True, I initially only fixed up the reads/writes involved with
__rdtgroup_move_task(), but ended up coccinelle'ing the whole lot - which I
should have then moved to a dedicated patch. Thanks for powering through
it, I'll send a v2 with a neater split.

> Regardless:
> Reviewed-by: James Morse <james.morse@xxxxxxx>
>

Thanks!

>
> I don't 'get' memory-ordering, so one curiosity below:
>
>> diff --git a/arch/x86/kernel/cpu/resctrl/rdtgroup.c b/arch/x86/kernel/cpu/resctrl/rdtgroup.c
>> index b6b5b95df833..135a51529f70 100644
>> --- a/arch/x86/kernel/cpu/resctrl/rdtgroup.c
>> +++ b/arch/x86/kernel/cpu/resctrl/rdtgroup.c
>> @@ -524,11 +524,13 @@ static void move_myself(struct callback_head *head)
>> * If resource group was deleted before this task work callback
>> * was invoked, then assign the task to root group and free the
>> * resource group.
>> + *
>> + * See pairing atomic_inc() in __rdtgroup_move_task()
>> */
>> if (atomic_dec_and_test(&rdtgrp->waitcount) &&
>> (rdtgrp->flags & RDT_DELETED)) {
>> - current->closid = 0;
>> - current->rmid = 0;
>> + WRITE_ONCE(current->closid, 0);
>> + WRITE_ONCE(current->rmid, 0);
>> kfree(rdtgrp);
>> }
>>
>> @@ -553,14 +555,32 @@ static int __rdtgroup_move_task(struct task_struct *tsk,
>
>> /*
>> * Take a refcount, so rdtgrp cannot be freed before the
>> * callback has been invoked.
>> + *
>> + * Also ensures above {closid, rmid} writes are observed by
>> + * move_myself(), as it can run immediately after task_work_add().
>> + * Otherwise old values may be loaded, and the move will only actually
>> + * happen at the next context switch.
>
> But __resctrl_sched_in() can still occur at anytime and READ_ONCE() a pair of values that
> don't go together?

Yes, the thought did cross my mind...

> I don't think this is a problem for RDT as with old-rmid the task was a member of that
> monitor-group previously, and 'freed' rmid are kept in limbo for a while after.
> (old-closid is the same as the task having not schedule()d since the change, which is fine).
>
> For MPAM, this is more annoying as changing just the closid may put the task in a
> monitoring group that never existed, meaning its surprise dirty later.
>
> If this all makes sense, I guess the fix (for much later) is to union closid/rmid, and
> WRITE_ONCE() them together where necessary.
> (I've made a note for when I next pass that part of the MPAM tree)
>

It does make sense to me - one more question back to you: can RDT exist on
an X86_32 system?

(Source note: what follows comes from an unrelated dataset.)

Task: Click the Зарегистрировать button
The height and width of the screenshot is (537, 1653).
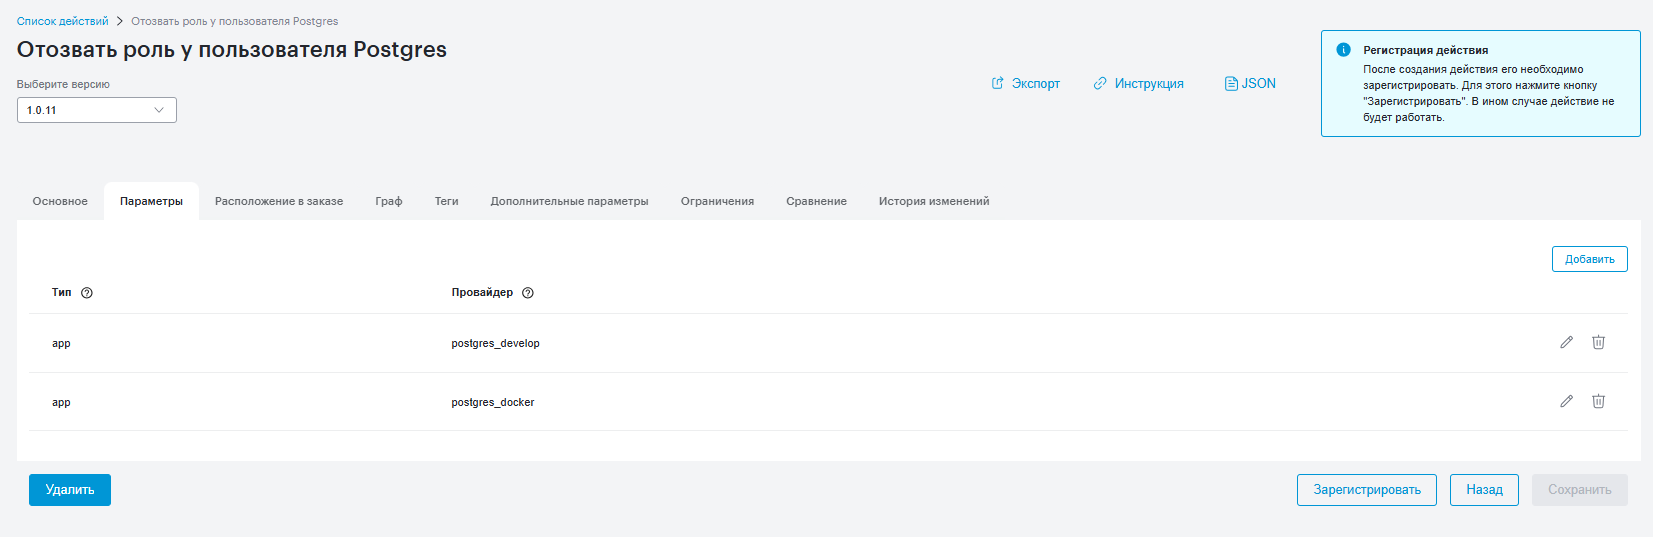Action: [1366, 490]
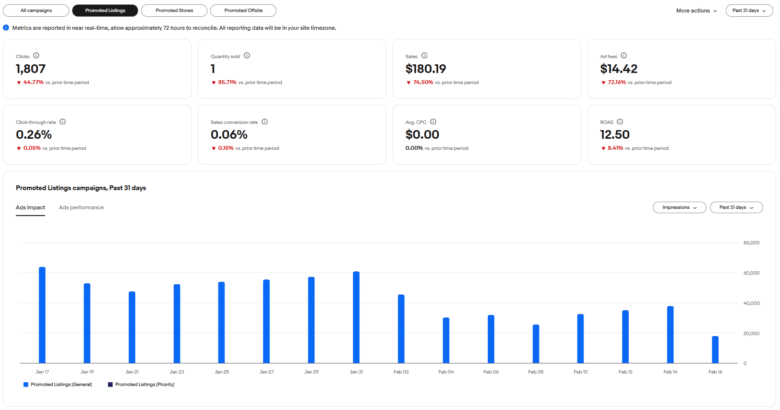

It shouldn't be a stopper, but would be an inconvenience.

FWIW kernel/sched/fair.c uses two synced u64's for this; see

struct cfs_rq { .min_vruntime, .min_vruntime_copy }

and

kernel/sched/fair.c:update_min_vruntime()
kernel/sched/fair.c:migrate_task_rq_fair()
>
>> + *
>> + * Pairs with atomic_dec() in move_myself().
>> */
>> atomic_inc(&rdtgrp->waitcount);
>> +
>> ret = task_work_add(tsk, &callback->work, TWA_RESUME);
>> if (ret) {
>> /*
>
>
> Thanks!
>
> James